Surgery is the first line treatment in TBM. Stent application can help symptom palliation in patients in which surgery cannot be applied or refuse surgery [11]. Besides a stent is beneficial both for symptom control via airway stabilization and for the determination of patients who will benefit from surgical intervention [11]. Because our case refused the surgical treatment option, stent placement was attempted for symptom palliation.

Thus far, to the best of our knowledge, only one case report exists in which a custom-made large stent was used for tracheal dilation and malacia [12]. In a case with tracheomegaly associated with Marfan syndrome, due to malacia in the lower third segment of the trachea and main bronchi, a self-expandable, custom-made metallic stent with a diameter of 28 mm and a length of 69 mm was placed in the trachea and an 18-mm-diameter silicon stent was placed in the left and right main bronchi.
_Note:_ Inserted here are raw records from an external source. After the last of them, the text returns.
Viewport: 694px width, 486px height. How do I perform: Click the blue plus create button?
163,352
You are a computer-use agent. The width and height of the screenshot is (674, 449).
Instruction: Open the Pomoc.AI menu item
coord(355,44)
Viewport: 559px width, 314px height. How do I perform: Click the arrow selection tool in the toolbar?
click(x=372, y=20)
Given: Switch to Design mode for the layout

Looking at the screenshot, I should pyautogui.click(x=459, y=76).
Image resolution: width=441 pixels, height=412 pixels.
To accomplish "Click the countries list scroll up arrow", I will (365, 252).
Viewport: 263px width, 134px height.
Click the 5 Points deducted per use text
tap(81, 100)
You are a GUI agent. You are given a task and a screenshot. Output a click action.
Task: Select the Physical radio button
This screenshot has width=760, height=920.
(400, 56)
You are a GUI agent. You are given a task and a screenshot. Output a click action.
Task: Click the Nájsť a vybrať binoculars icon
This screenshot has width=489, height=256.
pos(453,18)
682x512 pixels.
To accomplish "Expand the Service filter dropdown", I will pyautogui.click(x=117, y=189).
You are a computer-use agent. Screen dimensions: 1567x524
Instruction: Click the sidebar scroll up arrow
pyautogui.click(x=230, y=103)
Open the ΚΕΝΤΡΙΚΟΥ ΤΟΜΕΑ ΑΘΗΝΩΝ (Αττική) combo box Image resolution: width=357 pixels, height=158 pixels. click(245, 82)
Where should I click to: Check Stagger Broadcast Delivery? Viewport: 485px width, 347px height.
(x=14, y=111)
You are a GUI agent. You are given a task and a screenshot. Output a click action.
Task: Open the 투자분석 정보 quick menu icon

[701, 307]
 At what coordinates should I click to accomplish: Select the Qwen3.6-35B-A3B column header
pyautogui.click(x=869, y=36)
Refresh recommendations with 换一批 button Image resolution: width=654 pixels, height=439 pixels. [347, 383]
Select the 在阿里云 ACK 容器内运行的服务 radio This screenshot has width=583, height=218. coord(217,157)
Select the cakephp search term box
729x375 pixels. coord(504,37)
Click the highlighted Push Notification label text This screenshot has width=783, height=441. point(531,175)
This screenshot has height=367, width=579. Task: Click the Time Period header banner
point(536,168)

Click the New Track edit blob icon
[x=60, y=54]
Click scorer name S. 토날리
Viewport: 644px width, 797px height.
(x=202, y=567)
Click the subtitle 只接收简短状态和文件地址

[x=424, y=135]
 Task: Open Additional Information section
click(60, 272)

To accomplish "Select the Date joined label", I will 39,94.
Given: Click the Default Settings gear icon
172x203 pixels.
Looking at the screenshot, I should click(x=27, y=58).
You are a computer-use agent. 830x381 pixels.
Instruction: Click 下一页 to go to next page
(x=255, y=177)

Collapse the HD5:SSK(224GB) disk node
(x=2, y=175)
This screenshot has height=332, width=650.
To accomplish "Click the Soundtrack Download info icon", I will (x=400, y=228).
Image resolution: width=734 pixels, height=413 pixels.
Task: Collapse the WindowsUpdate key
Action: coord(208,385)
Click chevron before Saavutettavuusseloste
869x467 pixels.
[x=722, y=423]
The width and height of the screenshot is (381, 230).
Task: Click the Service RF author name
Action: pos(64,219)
Symptom improvement was maintained during 2 years of followup.

In airway stents, the formation of granulation tissue, mucostasis, infection, and migration are common complications [6, 12]; in some cases, it may be necessary to remove the stent for management of these complications. Probable complications that could develop in these patients and stent fractures could end up by the removal of the stent. For this reason, surgery should be kept in mind as a first line treatment in patients with TBM for both long term symptom palliation and not facing stent related complications. In the present case, no serious complication was observed except for chest pain attributed to the stent. Chest pain that was thought to develop due to the stent and that disappeared after stent removal may be considered the main complication leading to stent removal. Pressure exerted by the stent on a thinned tracheal wall was considered to be the main cause of retrosternal pain.

In cases with TBM, noninvasive positive pressure may help to decrease pulmonary resistance and respiratory work load and improve expiratory flow with airway stabilization and symptom control [5]. In the present case, continuous positive airway pressure therapy (CPAP), therapy was planned for the control of symptoms, which reemerged after stent removal, as well as for the treatment of obstructive sleep apnea syndrome. Because the patient did not accept CPAP either, its long-term effect on symptom palliation could not be evaluated.

4. Conclusion

In cases with severe TBM accompanied by MKS-associated tracheobronchomegalia, using large-diameter stents instead of conventional stents may be beneficial for airway stabilization and, hence, symptom control. Airway stabilization with stent can be the only option beside probable complications in cases in which traditional surgery cannot be applied. However, it should be considered that complications developing due to the stent as well as patient noncompliance may lead to stent removal, even when useful results are obtained from treatment.

Conflict of Interests

The authors declare that there is no conflict of interests regarding the publication of this paper.